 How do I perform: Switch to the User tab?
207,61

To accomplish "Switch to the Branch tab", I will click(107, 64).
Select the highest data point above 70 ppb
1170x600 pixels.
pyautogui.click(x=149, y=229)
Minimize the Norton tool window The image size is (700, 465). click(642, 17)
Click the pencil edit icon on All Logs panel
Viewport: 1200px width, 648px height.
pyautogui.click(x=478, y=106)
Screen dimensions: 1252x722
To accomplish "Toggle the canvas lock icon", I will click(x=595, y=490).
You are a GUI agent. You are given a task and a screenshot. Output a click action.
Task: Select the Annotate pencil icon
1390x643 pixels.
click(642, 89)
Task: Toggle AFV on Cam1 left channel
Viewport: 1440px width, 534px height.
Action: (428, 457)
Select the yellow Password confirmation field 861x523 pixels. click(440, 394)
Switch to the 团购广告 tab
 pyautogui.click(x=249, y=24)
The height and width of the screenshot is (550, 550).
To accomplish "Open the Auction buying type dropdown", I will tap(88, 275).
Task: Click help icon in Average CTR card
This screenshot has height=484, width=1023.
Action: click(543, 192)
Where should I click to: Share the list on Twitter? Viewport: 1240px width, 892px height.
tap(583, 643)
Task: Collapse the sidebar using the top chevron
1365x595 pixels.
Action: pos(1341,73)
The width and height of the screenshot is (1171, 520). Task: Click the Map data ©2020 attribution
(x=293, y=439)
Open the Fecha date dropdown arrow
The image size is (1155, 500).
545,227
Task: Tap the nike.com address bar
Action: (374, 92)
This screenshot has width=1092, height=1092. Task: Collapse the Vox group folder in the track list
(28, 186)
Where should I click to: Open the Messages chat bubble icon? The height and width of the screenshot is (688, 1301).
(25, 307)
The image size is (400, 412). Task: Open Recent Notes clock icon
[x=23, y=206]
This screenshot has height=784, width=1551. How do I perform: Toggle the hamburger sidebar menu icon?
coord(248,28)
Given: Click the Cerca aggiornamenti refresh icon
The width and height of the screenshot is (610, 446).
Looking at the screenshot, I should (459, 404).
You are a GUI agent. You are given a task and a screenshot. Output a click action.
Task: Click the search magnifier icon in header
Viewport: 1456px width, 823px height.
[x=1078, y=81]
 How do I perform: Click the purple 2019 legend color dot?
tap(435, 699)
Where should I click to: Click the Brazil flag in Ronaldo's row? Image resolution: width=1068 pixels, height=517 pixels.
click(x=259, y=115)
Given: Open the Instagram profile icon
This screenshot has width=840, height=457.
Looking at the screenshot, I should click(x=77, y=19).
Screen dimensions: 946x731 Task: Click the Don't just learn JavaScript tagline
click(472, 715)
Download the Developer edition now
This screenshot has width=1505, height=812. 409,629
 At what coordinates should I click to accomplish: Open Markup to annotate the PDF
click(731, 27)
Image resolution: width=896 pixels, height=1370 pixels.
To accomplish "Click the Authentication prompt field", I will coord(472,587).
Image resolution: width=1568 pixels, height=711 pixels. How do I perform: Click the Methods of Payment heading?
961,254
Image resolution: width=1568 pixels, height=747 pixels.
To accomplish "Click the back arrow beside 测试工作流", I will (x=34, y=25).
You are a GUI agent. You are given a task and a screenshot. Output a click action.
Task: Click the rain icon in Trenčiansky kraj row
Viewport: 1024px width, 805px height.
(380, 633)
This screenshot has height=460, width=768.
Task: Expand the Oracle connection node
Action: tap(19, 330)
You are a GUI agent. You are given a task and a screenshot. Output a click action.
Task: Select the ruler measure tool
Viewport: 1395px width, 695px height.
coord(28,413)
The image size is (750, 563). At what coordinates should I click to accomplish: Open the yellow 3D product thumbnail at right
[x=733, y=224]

Exercise directions
Retype the listing in full, keeping every word as it appears.

The completed task
 How do I perform: Switch to the User tab?
207,61

To accomplish "Switch to the Branch tab", I will click(107, 64).
Select the highest data point above 70 ppb
1170x600 pixels.
pyautogui.click(x=149, y=229)
Minimize the Norton tool window The image size is (700, 465). click(642, 17)
Click the pencil edit icon on All Logs panel
Viewport: 1200px width, 648px height.
pyautogui.click(x=478, y=106)
Screen dimensions: 1252x722
To accomplish "Toggle the canvas lock icon", I will click(x=595, y=490).
You are a GUI agent. You are given a task and a screenshot. Output a click action.
Task: Select the Annotate pencil icon
1390x643 pixels.
click(642, 89)
Task: Toggle AFV on Cam1 left channel
Viewport: 1440px width, 534px height.
Action: (428, 457)
Select the yellow Password confirmation field 861x523 pixels. click(440, 394)
Switch to the 团购广告 tab
 pyautogui.click(x=249, y=24)
The height and width of the screenshot is (550, 550).
To accomplish "Open the Auction buying type dropdown", I will tap(88, 275).
Task: Click help icon in Average CTR card
This screenshot has height=484, width=1023.
Action: click(543, 192)
Where should I click to: Share the list on Twitter? Viewport: 1240px width, 892px height.
tap(583, 643)
Task: Collapse the sidebar using the top chevron
1365x595 pixels.
Action: pos(1341,73)
The width and height of the screenshot is (1171, 520). Task: Click the Map data ©2020 attribution
(x=293, y=439)
Open the Fecha date dropdown arrow
The image size is (1155, 500).
545,227
Task: Tap the nike.com address bar
Action: (374, 92)
This screenshot has width=1092, height=1092. Task: Collapse the Vox group folder in the track list
(28, 186)
Where should I click to: Open the Messages chat bubble icon? The height and width of the screenshot is (688, 1301).
(25, 307)
The image size is (400, 412). Task: Open Recent Notes clock icon
[x=23, y=206]
This screenshot has height=784, width=1551. How do I perform: Toggle the hamburger sidebar menu icon?
coord(248,28)
Given: Click the Cerca aggiornamenti refresh icon
The width and height of the screenshot is (610, 446).
Looking at the screenshot, I should (459, 404).
You are a GUI agent. You are given a task and a screenshot. Output a click action.
Task: Click the search magnifier icon in header
Viewport: 1456px width, 823px height.
[x=1078, y=81]
 How do I perform: Click the purple 2019 legend color dot?
tap(435, 699)
Where should I click to: Click the Brazil flag in Ronaldo's row? Image resolution: width=1068 pixels, height=517 pixels.
click(x=259, y=115)
Given: Open the Instagram profile icon
This screenshot has width=840, height=457.
Looking at the screenshot, I should click(x=77, y=19).
Screen dimensions: 946x731 Task: Click the Don't just learn JavaScript tagline
click(472, 715)
Download the Developer edition now
This screenshot has width=1505, height=812. 409,629
 At what coordinates should I click to accomplish: Open Markup to annotate the PDF
click(731, 27)
Image resolution: width=896 pixels, height=1370 pixels.
To accomplish "Click the Authentication prompt field", I will coord(472,587).
Image resolution: width=1568 pixels, height=711 pixels. How do I perform: Click the Methods of Payment heading?
961,254
Image resolution: width=1568 pixels, height=747 pixels.
To accomplish "Click the back arrow beside 测试工作流", I will (x=34, y=25).
You are a GUI agent. You are given a task and a screenshot. Output a click action.
Task: Click the rain icon in Trenčiansky kraj row
Viewport: 1024px width, 805px height.
(380, 633)
This screenshot has height=460, width=768.
Task: Expand the Oracle connection node
Action: tap(19, 330)
You are a GUI agent. You are given a task and a screenshot. Output a click action.
Task: Select the ruler measure tool
Viewport: 1395px width, 695px height.
coord(28,413)
The image size is (750, 563). At what coordinates should I click to accomplish: Open the yellow 3D product thumbnail at right
[x=733, y=224]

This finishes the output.